*Input data*.
---

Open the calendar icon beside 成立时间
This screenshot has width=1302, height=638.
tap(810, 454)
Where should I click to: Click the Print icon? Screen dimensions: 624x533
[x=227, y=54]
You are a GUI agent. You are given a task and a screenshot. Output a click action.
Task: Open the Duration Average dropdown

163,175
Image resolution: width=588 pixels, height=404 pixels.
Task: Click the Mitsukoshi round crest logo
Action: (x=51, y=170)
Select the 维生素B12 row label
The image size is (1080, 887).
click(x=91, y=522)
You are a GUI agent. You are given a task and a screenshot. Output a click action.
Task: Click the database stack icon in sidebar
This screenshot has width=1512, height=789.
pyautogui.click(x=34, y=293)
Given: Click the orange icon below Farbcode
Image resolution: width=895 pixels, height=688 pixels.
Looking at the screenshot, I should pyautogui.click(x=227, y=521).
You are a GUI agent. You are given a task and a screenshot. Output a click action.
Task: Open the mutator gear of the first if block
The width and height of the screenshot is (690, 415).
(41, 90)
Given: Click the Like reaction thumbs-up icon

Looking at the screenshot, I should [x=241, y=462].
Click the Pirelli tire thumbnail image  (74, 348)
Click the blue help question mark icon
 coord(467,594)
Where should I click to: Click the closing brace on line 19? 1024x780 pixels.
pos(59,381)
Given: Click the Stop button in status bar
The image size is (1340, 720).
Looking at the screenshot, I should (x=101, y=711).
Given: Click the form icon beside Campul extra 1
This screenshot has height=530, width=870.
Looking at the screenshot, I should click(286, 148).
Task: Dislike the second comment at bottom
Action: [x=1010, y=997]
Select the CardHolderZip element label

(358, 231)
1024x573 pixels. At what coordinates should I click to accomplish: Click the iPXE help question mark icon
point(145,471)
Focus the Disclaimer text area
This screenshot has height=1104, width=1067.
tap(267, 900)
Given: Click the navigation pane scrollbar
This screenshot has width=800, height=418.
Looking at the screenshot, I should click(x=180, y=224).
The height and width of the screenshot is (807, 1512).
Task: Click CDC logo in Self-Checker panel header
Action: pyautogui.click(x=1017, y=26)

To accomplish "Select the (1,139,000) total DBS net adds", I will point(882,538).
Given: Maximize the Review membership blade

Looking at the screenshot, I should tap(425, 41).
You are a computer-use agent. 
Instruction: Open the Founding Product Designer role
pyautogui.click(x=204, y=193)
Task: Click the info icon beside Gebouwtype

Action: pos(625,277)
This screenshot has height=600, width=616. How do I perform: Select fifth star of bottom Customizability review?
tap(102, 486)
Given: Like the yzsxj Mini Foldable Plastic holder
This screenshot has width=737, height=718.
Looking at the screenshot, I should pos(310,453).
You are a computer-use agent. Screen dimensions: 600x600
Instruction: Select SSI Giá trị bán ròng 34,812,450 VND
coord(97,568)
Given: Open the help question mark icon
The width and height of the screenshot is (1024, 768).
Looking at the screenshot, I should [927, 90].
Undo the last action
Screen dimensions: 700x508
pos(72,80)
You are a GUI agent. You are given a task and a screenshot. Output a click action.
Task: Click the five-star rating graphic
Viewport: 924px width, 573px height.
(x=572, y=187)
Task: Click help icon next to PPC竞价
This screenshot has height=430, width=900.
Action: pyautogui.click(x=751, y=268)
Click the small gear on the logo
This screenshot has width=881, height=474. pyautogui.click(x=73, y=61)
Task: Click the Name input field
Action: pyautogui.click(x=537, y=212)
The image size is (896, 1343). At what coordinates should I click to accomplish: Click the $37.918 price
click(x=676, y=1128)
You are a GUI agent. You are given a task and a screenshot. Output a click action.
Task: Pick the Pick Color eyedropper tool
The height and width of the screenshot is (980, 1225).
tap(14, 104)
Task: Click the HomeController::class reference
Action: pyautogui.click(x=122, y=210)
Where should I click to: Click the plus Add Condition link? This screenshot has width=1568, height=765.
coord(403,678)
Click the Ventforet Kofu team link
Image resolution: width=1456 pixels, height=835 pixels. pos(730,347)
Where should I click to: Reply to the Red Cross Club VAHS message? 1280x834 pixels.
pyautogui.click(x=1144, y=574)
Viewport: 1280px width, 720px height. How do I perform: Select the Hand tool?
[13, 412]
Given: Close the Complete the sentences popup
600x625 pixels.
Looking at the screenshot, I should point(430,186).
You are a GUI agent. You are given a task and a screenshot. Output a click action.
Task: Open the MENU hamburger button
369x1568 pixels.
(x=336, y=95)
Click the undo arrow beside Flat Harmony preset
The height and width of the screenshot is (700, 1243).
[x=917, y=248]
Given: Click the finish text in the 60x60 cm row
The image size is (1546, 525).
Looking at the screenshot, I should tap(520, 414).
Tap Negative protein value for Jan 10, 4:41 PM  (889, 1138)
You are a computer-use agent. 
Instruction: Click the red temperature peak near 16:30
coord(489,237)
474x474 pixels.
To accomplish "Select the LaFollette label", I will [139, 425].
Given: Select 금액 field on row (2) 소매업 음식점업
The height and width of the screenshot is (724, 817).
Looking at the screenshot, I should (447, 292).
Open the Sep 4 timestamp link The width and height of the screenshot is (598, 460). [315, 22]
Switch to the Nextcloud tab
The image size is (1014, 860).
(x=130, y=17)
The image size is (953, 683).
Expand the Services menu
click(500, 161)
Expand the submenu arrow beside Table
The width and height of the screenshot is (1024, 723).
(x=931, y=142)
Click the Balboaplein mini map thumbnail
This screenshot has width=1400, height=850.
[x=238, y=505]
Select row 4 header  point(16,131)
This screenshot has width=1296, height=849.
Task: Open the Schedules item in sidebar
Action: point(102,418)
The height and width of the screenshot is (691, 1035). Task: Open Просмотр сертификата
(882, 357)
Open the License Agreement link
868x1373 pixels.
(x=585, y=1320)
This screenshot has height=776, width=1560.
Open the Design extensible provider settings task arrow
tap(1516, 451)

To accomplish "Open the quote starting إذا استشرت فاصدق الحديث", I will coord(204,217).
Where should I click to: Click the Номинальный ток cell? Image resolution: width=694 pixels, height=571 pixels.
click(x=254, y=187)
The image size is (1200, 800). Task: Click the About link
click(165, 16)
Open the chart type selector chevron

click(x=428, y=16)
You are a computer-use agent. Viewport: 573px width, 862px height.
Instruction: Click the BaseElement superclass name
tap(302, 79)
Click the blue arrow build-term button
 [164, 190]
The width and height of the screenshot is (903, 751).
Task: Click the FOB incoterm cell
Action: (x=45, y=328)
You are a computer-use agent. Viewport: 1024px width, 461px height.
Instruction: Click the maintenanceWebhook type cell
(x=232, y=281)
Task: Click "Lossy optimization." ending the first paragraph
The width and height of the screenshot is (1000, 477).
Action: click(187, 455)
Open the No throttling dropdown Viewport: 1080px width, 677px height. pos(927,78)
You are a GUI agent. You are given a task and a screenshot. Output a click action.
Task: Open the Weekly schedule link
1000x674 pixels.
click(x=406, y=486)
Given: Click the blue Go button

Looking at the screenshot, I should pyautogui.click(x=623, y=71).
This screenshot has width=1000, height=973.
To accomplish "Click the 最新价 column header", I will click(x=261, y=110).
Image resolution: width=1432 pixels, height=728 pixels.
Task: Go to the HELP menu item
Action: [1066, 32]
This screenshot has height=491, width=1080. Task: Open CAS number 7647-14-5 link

---

*Task prompt*. Without any change, write the listing out again.

*Output of the exercise*.
Open the calendar icon beside 成立时间
This screenshot has width=1302, height=638.
tap(810, 454)
Where should I click to: Click the Print icon? Screen dimensions: 624x533
[x=227, y=54]
You are a GUI agent. You are given a task and a screenshot. Output a click action.
Task: Open the Duration Average dropdown

163,175
Image resolution: width=588 pixels, height=404 pixels.
Task: Click the Mitsukoshi round crest logo
Action: (x=51, y=170)
Select the 维生素B12 row label
The image size is (1080, 887).
click(x=91, y=522)
You are a GUI agent. You are given a task and a screenshot. Output a click action.
Task: Click the database stack icon in sidebar
This screenshot has width=1512, height=789.
pyautogui.click(x=34, y=293)
Given: Click the orange icon below Farbcode
Image resolution: width=895 pixels, height=688 pixels.
Looking at the screenshot, I should pyautogui.click(x=227, y=521).
You are a GUI agent. You are given a task and a screenshot. Output a click action.
Task: Open the mutator gear of the first if block
The width and height of the screenshot is (690, 415).
(41, 90)
Given: Click the Like reaction thumbs-up icon

Looking at the screenshot, I should [x=241, y=462].
Click the Pirelli tire thumbnail image  (74, 348)
Click the blue help question mark icon
 coord(467,594)
Where should I click to: Click the closing brace on line 19? 1024x780 pixels.
pos(59,381)
Given: Click the Stop button in status bar
The image size is (1340, 720).
Looking at the screenshot, I should (x=101, y=711).
Given: Click the form icon beside Campul extra 1
This screenshot has height=530, width=870.
Looking at the screenshot, I should click(286, 148).
Task: Dislike the second comment at bottom
Action: [x=1010, y=997]
Select the CardHolderZip element label

(358, 231)
1024x573 pixels. At what coordinates should I click to accomplish: Click the iPXE help question mark icon
point(145,471)
Focus the Disclaimer text area
This screenshot has height=1104, width=1067.
tap(267, 900)
Given: Click the navigation pane scrollbar
This screenshot has width=800, height=418.
Looking at the screenshot, I should click(x=180, y=224).
The height and width of the screenshot is (807, 1512).
Task: Click CDC logo in Self-Checker panel header
Action: pyautogui.click(x=1017, y=26)

To accomplish "Select the (1,139,000) total DBS net adds", I will point(882,538).
Given: Maximize the Review membership blade

Looking at the screenshot, I should tap(425, 41).
You are a computer-use agent. 
Instruction: Open the Founding Product Designer role
pyautogui.click(x=204, y=193)
Task: Click the info icon beside Gebouwtype

Action: pos(625,277)
This screenshot has height=600, width=616. How do I perform: Select fifth star of bottom Customizability review?
tap(102, 486)
Given: Like the yzsxj Mini Foldable Plastic holder
This screenshot has width=737, height=718.
Looking at the screenshot, I should pos(310,453).
You are a computer-use agent. Screen dimensions: 600x600
Instruction: Select SSI Giá trị bán ròng 34,812,450 VND
coord(97,568)
Given: Open the help question mark icon
The width and height of the screenshot is (1024, 768).
Looking at the screenshot, I should [927, 90].
Undo the last action
Screen dimensions: 700x508
pos(72,80)
You are a GUI agent. You are given a task and a screenshot. Output a click action.
Task: Click the five-star rating graphic
Viewport: 924px width, 573px height.
(x=572, y=187)
Task: Click help icon next to PPC竞价
This screenshot has height=430, width=900.
Action: pyautogui.click(x=751, y=268)
Click the small gear on the logo
This screenshot has width=881, height=474. pyautogui.click(x=73, y=61)
Task: Click the Name input field
Action: pyautogui.click(x=537, y=212)
The image size is (896, 1343). At what coordinates should I click to accomplish: Click the $37.918 price
click(x=676, y=1128)
You are a GUI agent. You are given a task and a screenshot. Output a click action.
Task: Pick the Pick Color eyedropper tool
The height and width of the screenshot is (980, 1225).
tap(14, 104)
Task: Click the HomeController::class reference
Action: pyautogui.click(x=122, y=210)
Where should I click to: Click the plus Add Condition link? This screenshot has width=1568, height=765.
coord(403,678)
Click the Ventforet Kofu team link
Image resolution: width=1456 pixels, height=835 pixels. pos(730,347)
Where should I click to: Reply to the Red Cross Club VAHS message? 1280x834 pixels.
pyautogui.click(x=1144, y=574)
Viewport: 1280px width, 720px height. How do I perform: Select the Hand tool?
[13, 412]
Given: Close the Complete the sentences popup
600x625 pixels.
Looking at the screenshot, I should point(430,186).
You are a GUI agent. You are given a task and a screenshot. Output a click action.
Task: Open the MENU hamburger button
369x1568 pixels.
(x=336, y=95)
Click the undo arrow beside Flat Harmony preset
The height and width of the screenshot is (700, 1243).
[x=917, y=248]
Given: Click the finish text in the 60x60 cm row
The image size is (1546, 525).
Looking at the screenshot, I should tap(520, 414).
Tap Negative protein value for Jan 10, 4:41 PM  (889, 1138)
You are a computer-use agent. 
Instruction: Click the red temperature peak near 16:30
coord(489,237)
474x474 pixels.
To accomplish "Select the LaFollette label", I will [139, 425].
Given: Select 금액 field on row (2) 소매업 음식점업
The height and width of the screenshot is (724, 817).
Looking at the screenshot, I should (447, 292).
Open the Sep 4 timestamp link The width and height of the screenshot is (598, 460). [315, 22]
Switch to the Nextcloud tab
The image size is (1014, 860).
(x=130, y=17)
The image size is (953, 683).
Expand the Services menu
click(500, 161)
Expand the submenu arrow beside Table
The width and height of the screenshot is (1024, 723).
(x=931, y=142)
Click the Balboaplein mini map thumbnail
This screenshot has width=1400, height=850.
[x=238, y=505]
Select row 4 header  point(16,131)
This screenshot has width=1296, height=849.
Task: Open the Schedules item in sidebar
Action: point(102,418)
The height and width of the screenshot is (691, 1035). Task: Open Просмотр сертификата
(882, 357)
Open the License Agreement link
868x1373 pixels.
(x=585, y=1320)
This screenshot has height=776, width=1560.
Open the Design extensible provider settings task arrow
tap(1516, 451)

To accomplish "Open the quote starting إذا استشرت فاصدق الحديث", I will coord(204,217).
Where should I click to: Click the Номинальный ток cell? Image resolution: width=694 pixels, height=571 pixels.
click(x=254, y=187)
The image size is (1200, 800). Task: Click the About link
click(165, 16)
Open the chart type selector chevron

click(x=428, y=16)
You are a computer-use agent. Viewport: 573px width, 862px height.
Instruction: Click the BaseElement superclass name
tap(302, 79)
Click the blue arrow build-term button
 [164, 190]
The width and height of the screenshot is (903, 751).
Task: Click the FOB incoterm cell
Action: (x=45, y=328)
You are a computer-use agent. Viewport: 1024px width, 461px height.
Instruction: Click the maintenanceWebhook type cell
(x=232, y=281)
Task: Click "Lossy optimization." ending the first paragraph
The width and height of the screenshot is (1000, 477).
Action: click(187, 455)
Open the No throttling dropdown Viewport: 1080px width, 677px height. pos(927,78)
You are a GUI agent. You are given a task and a screenshot. Output a click action.
Task: Open the Weekly schedule link
1000x674 pixels.
click(x=406, y=486)
Given: Click the blue Go button

Looking at the screenshot, I should pyautogui.click(x=623, y=71).
This screenshot has width=1000, height=973.
To accomplish "Click the 最新价 column header", I will click(x=261, y=110).
Image resolution: width=1432 pixels, height=728 pixels.
Task: Go to the HELP menu item
Action: [1066, 32]
This screenshot has height=491, width=1080. Task: Open CAS number 7647-14-5 link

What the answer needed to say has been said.